Tepco applies for Niigata restart amid Fukushima clean-up

Tokyo Electric Power Co, the operator of the crisis-ridden Fukushima Dai-Ichi atomic plant, applied to restart another nuclear facility in western Japan, even as it works on the clean-up at Fukushima.

Tokyo Electric, also known as Tepco, submitted documents to Japan’s nuclear regulator today seeking safety checks on two reactors at its Kashiwazaki-Kariwa plant, it said in a statement. The application is a step toward restarting the station, which was idled for maintenance in March 2012. The Tokyo-based utility’s shares surged as much as 11 percent.

Tepco, which reported a loss of 685.3 billion yen ($6.9 billion) last fiscal year, calls Kashiwazaki-Kariwa key to its return to profitability. Meanwhile, the utility is in final talks with a group of banks led by Sumitomo Mitsui Banking Corp. to approve the extension of 80 billion yen in loans, according to a person familiar with the matter.

“We don’t want to raise electricity rates as much as possible,” President Naomi Hirose told reporters today in Tokyo. The application “is one step forward,” he said.

If operations at Kashiwazaki-Kariwa remain suspended, Tepco would need to increase the rate it charges consumers for electricity by 8.5 percent to 10 percent as early as January to achieve a pretax profit for the year to March 2014, a company document obtained last month by Bloomberg News showed. Tepco serves 29 million people in the Tokyo metropolitan area, the world’s largest. It raised household rates by about 8.5 percent in September 2012.

Conditional approval

The path toward restarting the reactors became clearer yesterday after Niigata Governor Hirohiko Izumida, who’s been critical of Tepco’s handling of Fukushima, said he’d allow the safety check application, albeit with conditions.

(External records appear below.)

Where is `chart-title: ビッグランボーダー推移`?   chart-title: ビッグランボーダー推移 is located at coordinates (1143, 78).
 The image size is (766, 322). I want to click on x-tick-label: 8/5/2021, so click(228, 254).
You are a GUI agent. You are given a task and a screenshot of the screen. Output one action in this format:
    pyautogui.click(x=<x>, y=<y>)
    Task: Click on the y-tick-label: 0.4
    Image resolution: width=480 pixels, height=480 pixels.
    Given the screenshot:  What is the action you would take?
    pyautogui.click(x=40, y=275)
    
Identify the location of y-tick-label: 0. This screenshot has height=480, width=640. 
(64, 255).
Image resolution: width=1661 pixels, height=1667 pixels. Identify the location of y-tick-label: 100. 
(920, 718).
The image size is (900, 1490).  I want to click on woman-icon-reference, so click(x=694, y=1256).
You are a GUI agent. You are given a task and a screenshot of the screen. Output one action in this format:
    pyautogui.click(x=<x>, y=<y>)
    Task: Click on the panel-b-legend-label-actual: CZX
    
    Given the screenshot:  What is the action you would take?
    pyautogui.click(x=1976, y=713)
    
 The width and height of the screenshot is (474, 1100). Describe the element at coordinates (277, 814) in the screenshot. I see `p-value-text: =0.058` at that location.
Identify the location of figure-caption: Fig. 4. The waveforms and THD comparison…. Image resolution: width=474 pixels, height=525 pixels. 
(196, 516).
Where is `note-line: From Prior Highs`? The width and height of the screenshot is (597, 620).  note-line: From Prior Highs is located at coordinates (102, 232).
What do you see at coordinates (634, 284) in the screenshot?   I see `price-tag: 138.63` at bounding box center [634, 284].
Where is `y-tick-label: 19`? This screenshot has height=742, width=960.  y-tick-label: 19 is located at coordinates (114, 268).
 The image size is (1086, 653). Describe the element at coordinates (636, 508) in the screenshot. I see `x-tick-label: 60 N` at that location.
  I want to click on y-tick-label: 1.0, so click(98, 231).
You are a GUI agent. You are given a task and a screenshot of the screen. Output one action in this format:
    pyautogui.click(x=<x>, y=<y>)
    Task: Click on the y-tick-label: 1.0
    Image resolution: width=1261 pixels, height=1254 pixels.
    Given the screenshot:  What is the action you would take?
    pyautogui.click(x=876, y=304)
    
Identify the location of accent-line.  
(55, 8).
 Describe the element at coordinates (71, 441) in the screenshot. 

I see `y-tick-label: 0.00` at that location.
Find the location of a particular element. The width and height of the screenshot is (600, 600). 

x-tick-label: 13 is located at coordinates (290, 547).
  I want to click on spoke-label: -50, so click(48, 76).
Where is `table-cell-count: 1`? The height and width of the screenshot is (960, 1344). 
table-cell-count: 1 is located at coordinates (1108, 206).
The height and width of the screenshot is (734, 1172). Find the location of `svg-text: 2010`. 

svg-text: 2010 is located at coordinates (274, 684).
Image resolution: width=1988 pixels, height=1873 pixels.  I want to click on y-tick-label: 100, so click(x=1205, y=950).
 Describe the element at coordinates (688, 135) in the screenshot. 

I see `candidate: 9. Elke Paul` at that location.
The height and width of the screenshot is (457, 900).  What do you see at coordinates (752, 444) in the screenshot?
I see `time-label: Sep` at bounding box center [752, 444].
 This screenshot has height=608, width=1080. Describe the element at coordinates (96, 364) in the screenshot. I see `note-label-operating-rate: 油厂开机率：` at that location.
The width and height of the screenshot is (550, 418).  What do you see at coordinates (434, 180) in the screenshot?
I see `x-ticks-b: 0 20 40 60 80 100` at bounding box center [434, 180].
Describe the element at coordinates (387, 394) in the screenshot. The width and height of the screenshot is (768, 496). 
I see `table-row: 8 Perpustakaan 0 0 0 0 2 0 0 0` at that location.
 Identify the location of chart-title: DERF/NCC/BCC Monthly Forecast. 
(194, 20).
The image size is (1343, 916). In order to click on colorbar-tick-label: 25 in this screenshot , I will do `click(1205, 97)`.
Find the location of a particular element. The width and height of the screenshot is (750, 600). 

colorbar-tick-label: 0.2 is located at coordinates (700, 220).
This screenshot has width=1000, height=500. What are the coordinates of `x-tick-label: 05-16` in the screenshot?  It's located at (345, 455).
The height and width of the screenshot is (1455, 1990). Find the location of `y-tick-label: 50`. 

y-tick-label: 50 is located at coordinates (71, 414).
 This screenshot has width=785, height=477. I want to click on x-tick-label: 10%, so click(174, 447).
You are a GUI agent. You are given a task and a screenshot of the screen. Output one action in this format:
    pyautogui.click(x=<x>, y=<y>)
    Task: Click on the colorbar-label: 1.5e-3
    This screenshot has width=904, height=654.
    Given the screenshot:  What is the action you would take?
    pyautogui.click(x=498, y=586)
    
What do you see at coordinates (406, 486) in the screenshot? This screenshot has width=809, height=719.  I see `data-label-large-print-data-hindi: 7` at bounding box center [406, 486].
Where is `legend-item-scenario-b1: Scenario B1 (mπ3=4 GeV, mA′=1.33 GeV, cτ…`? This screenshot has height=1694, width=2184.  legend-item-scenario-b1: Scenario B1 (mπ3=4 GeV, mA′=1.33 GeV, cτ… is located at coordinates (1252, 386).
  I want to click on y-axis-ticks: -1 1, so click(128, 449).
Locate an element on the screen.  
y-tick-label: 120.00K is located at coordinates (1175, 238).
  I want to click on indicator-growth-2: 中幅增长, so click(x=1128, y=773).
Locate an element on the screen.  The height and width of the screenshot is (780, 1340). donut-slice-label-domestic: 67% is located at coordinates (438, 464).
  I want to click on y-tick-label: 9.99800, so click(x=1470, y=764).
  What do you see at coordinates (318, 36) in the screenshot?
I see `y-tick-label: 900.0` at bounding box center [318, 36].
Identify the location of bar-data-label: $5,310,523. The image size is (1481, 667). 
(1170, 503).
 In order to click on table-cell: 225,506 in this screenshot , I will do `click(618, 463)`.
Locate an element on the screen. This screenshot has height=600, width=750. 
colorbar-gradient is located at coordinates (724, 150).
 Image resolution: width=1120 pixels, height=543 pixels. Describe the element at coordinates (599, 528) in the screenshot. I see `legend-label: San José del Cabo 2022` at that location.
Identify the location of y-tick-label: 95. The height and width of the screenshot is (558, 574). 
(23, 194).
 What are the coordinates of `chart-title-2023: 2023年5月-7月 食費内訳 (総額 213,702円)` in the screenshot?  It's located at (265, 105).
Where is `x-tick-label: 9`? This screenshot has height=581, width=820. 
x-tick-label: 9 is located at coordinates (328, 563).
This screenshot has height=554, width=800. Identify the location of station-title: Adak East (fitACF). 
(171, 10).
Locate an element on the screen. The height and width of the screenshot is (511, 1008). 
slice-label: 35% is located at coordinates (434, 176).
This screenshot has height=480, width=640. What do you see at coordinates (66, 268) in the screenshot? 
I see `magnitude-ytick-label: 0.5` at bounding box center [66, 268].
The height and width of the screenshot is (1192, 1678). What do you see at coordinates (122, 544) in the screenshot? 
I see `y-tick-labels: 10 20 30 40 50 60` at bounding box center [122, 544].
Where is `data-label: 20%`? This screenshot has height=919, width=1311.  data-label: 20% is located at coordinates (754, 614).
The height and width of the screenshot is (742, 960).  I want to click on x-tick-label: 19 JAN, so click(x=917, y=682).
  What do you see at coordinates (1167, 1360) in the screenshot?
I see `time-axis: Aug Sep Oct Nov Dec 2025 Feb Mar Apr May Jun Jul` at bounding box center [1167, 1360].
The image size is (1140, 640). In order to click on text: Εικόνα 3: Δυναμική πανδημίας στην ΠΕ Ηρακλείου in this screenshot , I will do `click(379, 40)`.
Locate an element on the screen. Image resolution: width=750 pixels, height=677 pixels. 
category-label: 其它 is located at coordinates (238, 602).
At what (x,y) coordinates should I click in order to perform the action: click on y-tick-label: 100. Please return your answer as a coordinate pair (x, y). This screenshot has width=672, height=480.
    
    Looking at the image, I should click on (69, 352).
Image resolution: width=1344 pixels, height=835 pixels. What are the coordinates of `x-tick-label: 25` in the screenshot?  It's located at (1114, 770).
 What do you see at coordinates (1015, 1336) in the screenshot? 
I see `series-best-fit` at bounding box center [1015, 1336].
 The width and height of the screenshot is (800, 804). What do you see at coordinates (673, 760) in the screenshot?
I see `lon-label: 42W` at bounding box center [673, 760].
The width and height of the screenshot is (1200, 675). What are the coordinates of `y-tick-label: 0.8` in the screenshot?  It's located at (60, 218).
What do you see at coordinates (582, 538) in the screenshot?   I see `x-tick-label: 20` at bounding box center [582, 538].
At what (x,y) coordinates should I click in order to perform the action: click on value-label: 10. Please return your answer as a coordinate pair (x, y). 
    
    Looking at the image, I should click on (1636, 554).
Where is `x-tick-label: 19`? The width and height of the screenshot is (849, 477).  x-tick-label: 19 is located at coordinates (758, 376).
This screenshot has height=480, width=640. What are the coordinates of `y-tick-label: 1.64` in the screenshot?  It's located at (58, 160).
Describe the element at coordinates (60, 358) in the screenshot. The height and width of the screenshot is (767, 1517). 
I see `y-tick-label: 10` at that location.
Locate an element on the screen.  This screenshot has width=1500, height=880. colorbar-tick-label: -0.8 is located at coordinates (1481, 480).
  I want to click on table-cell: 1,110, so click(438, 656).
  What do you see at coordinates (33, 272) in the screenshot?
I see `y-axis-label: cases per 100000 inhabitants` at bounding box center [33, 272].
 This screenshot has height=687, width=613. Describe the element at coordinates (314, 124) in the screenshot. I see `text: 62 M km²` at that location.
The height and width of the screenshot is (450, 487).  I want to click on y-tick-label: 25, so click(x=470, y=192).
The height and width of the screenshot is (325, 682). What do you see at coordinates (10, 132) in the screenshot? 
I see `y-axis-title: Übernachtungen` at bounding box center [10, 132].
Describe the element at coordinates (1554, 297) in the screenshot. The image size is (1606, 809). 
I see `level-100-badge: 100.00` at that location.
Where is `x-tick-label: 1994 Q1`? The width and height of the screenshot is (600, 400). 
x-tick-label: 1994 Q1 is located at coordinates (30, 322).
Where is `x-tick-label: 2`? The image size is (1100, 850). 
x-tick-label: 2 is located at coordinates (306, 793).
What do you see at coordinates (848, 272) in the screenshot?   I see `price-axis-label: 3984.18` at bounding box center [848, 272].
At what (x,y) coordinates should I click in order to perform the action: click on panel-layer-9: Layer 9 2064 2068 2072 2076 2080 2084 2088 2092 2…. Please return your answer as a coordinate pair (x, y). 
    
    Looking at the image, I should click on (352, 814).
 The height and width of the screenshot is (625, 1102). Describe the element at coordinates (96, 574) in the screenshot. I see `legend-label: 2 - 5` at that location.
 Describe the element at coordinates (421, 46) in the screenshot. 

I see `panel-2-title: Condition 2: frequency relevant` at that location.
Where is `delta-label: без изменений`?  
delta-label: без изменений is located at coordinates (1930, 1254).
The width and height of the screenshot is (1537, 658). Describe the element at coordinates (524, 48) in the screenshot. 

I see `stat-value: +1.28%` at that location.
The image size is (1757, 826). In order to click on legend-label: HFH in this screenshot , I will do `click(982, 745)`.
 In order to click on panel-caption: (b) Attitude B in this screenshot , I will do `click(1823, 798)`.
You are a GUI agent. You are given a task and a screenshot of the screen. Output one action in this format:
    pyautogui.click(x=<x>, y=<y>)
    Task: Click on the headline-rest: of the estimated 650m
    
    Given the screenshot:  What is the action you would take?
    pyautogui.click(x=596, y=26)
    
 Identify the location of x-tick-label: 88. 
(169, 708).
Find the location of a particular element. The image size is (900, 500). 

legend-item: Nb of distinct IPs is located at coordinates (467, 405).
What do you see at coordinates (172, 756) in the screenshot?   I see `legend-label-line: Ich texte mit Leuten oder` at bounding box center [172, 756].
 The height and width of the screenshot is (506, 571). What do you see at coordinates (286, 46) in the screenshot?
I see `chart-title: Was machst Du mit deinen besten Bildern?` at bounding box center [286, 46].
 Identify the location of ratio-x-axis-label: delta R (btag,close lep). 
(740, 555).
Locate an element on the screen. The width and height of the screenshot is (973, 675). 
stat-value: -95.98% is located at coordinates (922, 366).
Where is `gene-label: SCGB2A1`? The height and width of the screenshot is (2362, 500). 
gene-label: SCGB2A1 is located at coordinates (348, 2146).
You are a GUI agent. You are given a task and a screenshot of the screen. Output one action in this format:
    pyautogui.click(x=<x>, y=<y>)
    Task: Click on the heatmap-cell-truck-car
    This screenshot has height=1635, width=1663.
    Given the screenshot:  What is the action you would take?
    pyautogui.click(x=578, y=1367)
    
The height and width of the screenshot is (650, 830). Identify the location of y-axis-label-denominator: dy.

Approval for the reactors located in his prefecture will be revoked should Tepco fail to control levels of radiation exposure for residents after installing vents, Izumida said yesterday in a statement to the utility’s president. 

Prime Minister Shinzo Abe this month vowed to end the country’s “ad hoc” response to the Fukushima nuclear disaster of March 2011. The government plans to spend 47 billion yen to stop leaks of radioactive water after the utility reported that 300 tons of water had spilled from one of more than 1,000 storage tanks at the plant.

“Many problems”

“There remain too many problems that need to be resolved,” said Yuuki Sakurai, the president of Fukoku Capital Management Inc., which manages 1.8 trillion yen of assets. “It’s a bit too early to discuss whether this situation is positive or negative for Tepco.”

The Niigata plant, the world’s largest nuclear power station by generating capacity, sits on a site by the Sea of Japan on the opposite coast from Fukushima.  

Tepco will set up a secondary nuclear venting system at the No. 6 and No. 7 reactors at Kashiwazaki-Kariwa, company President Naomi Hirose said Sept. 25, following a meeting with governor Izumida. Under new safety rules, nuclear plants in Japan must install radiation filter vents.

Kashiwazaki-Kariwa, 220 kilometers (137 miles) northwest of Tokyo, consists of seven reactor units ranging in age from 16 years to 28 years, according to the Nuclear Regulation Authority, Japan’s nuclear regulator.

Tepco’s shares were up 42 yen, or 7.5 percent, to 602 yen as of 12:59 p.m. in Tokyo, the best performer on the Nikkei 225 Stock Average. The shares earlier rose to as high as 624 yen.

Aside from the 80 billion yen loans, the company is also seeking to roll over 200 billion yen in borrowings and get a new loan worth 300 billion yen in December from 10 lenders, as part of a 1.07 trillion yen finance plan agreed to in 2012. The utility has 4.26 trillion yen in bonds outstanding, according to data compiled by Bloomberg.